## [TASK DIRECTIONS]
Look below for the line containing "Instruction: Select the", then write out that line and every line after it to the end, exactly, minus the pictures.

══ MATERIAL PROVIDED

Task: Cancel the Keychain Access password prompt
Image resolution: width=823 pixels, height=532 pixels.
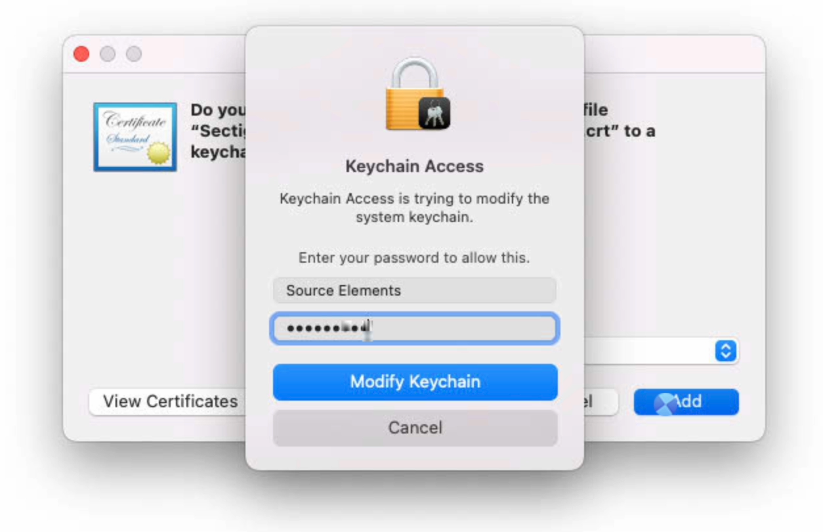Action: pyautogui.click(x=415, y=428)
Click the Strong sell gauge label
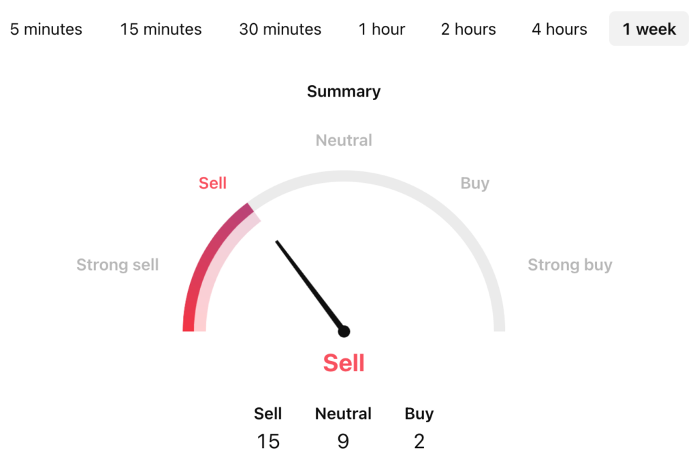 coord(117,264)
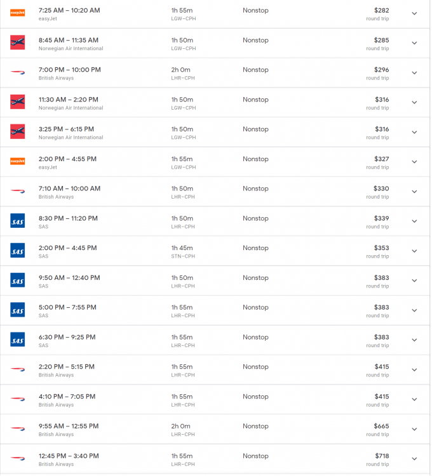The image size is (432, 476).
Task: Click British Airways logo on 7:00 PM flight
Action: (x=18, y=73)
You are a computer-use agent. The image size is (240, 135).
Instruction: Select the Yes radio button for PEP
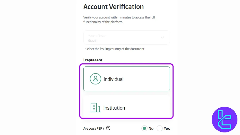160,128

════

## [EXERCISE RESPONSE]
Instruction: Select the Yes radio button for PEP
160,128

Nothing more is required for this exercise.